Licenzero: looking for porn by skin color

    Mask for skin colorWe continue the description of the classifier of pornographic video content developed by Inventos (Licenzero, which is present in the title is not a separate company, but a division in Inventos).

    A skin color detector is one of the detectors with which we classify videos. It is not as complex as a motion detector , or a fragment detector, one might even say very simple. At the beginning, we had a bunch of ideas related to skin color in the video. But having tried the simplest approach to classification, we decided (maybe temporarily) to dwell on it, since the results we were quite satisfied with. So.

    Skin color determination


    There were two tasks before us:
    • determine what color can be called “skin color”,
    • categorize porn videos by skin color.

    So, let's start with skin color. First things first we got a few thousand pictures. Both just pictures and frames from video, including pornographic, since we were primarily interested in just such a video.

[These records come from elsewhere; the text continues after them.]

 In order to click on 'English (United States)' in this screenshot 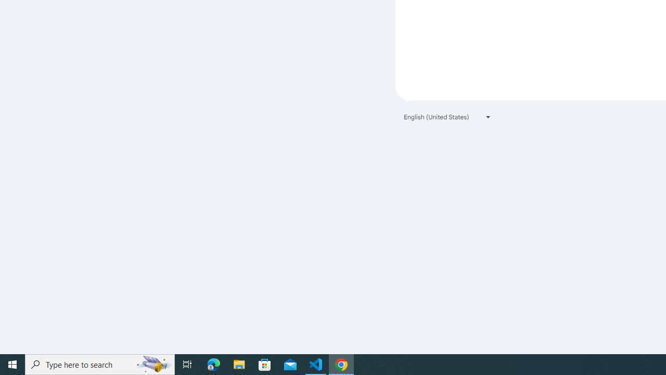, I will do `click(448, 117)`.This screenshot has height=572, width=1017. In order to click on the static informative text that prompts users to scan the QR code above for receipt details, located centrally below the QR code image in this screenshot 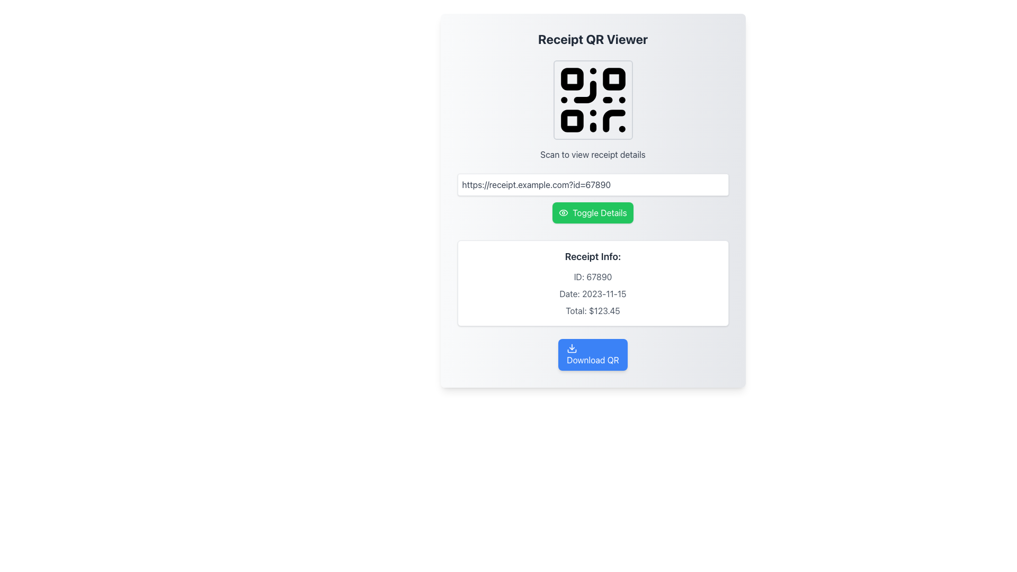, I will do `click(592, 155)`. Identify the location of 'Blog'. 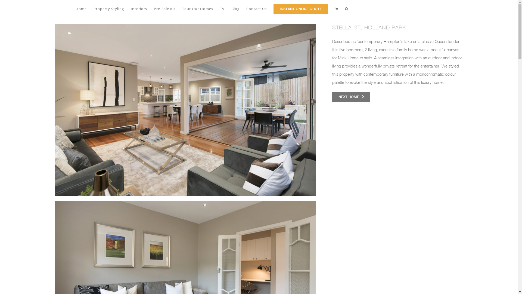
(235, 8). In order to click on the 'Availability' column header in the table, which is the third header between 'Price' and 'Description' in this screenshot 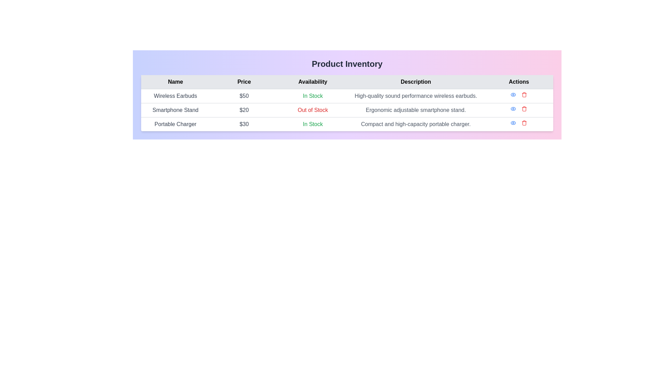, I will do `click(312, 82)`.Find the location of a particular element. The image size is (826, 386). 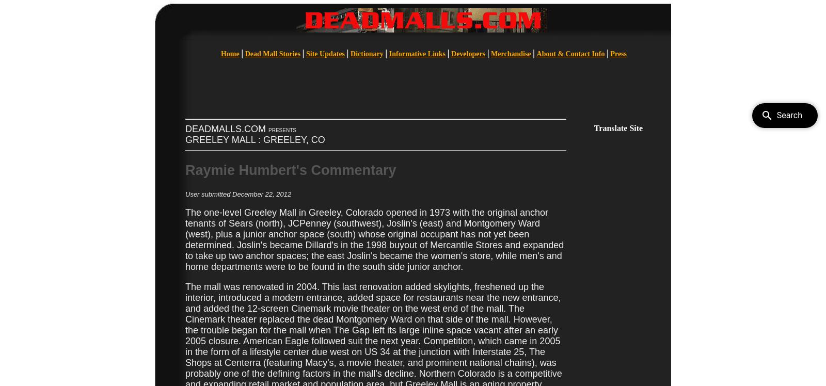

'GREELEY MALL : GREELEY, CO' is located at coordinates (185, 139).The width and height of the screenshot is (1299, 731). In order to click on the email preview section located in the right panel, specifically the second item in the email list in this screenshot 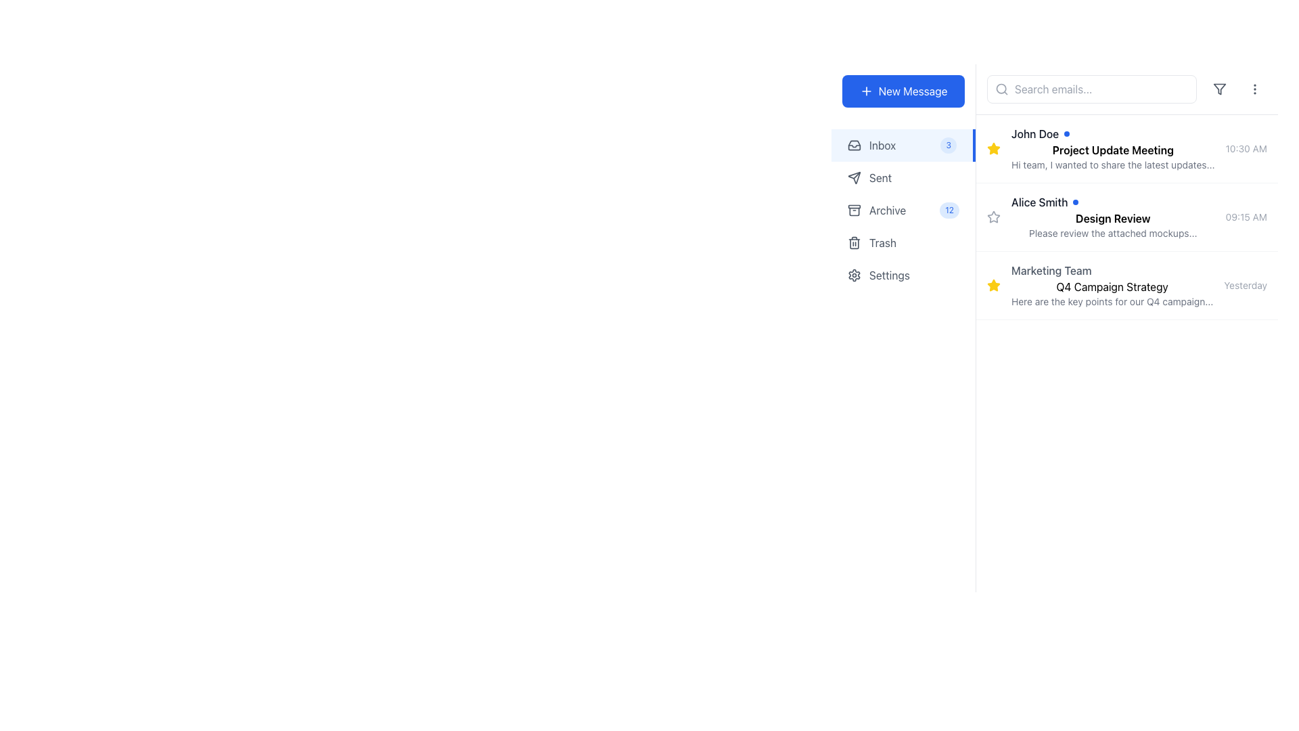, I will do `click(1113, 216)`.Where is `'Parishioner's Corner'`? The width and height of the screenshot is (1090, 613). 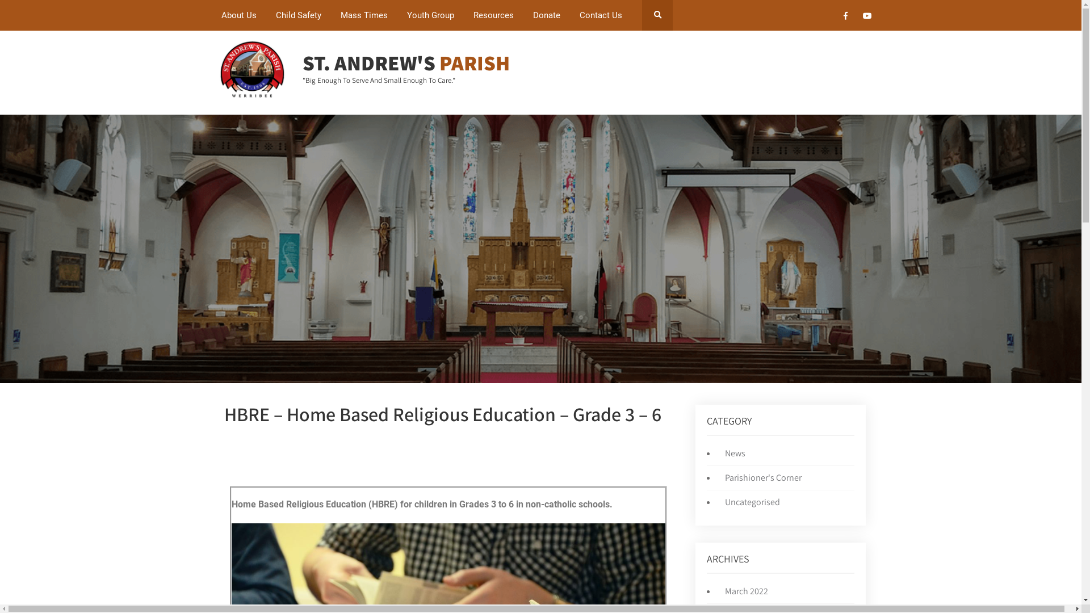
'Parishioner's Corner' is located at coordinates (760, 477).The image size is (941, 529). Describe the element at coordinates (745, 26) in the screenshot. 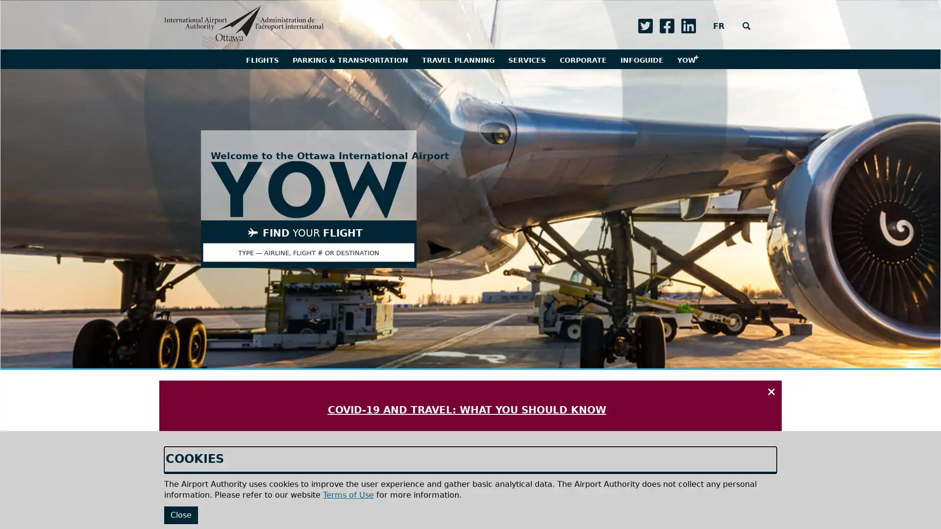

I see `Search` at that location.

    Then, using a simple home-made program:
    Skin selector
    We noted in the pictures areas with and without skin. Thus, we obtained the coordinates (in RGB) of several million points, classified by the belonging of these coordinates to human skin.

    Then there was the problem of choosing a color model, in which we will consider the coordinates of the points. Choose between RGB, LAB, HSV and YСbCr. We conducted several tests and decided to focus on YСbCr, not least because, because we had to classify it by color, we could discard the “gray” component of brightness Y.

    Here are the points from our pictures on the Сb scale:
    Histograms Cb
    And on the Cr scale:
    Histograms Cr
    That is, it is noticeable that skin pixels can be distinguished to these two coordinates. Here is the likelihood (according to our data) that a certain point with the coordinates Cb and Cr is the skin:
    Probability CbCr
    Where there is blue, the probability is 0%, where red is 100%. This slide tells us that if we choose, for example, 50% as a threshold for classifying the skin, we can easily separate the skin light (in the Cb and Cr coordinates) from all the other colors.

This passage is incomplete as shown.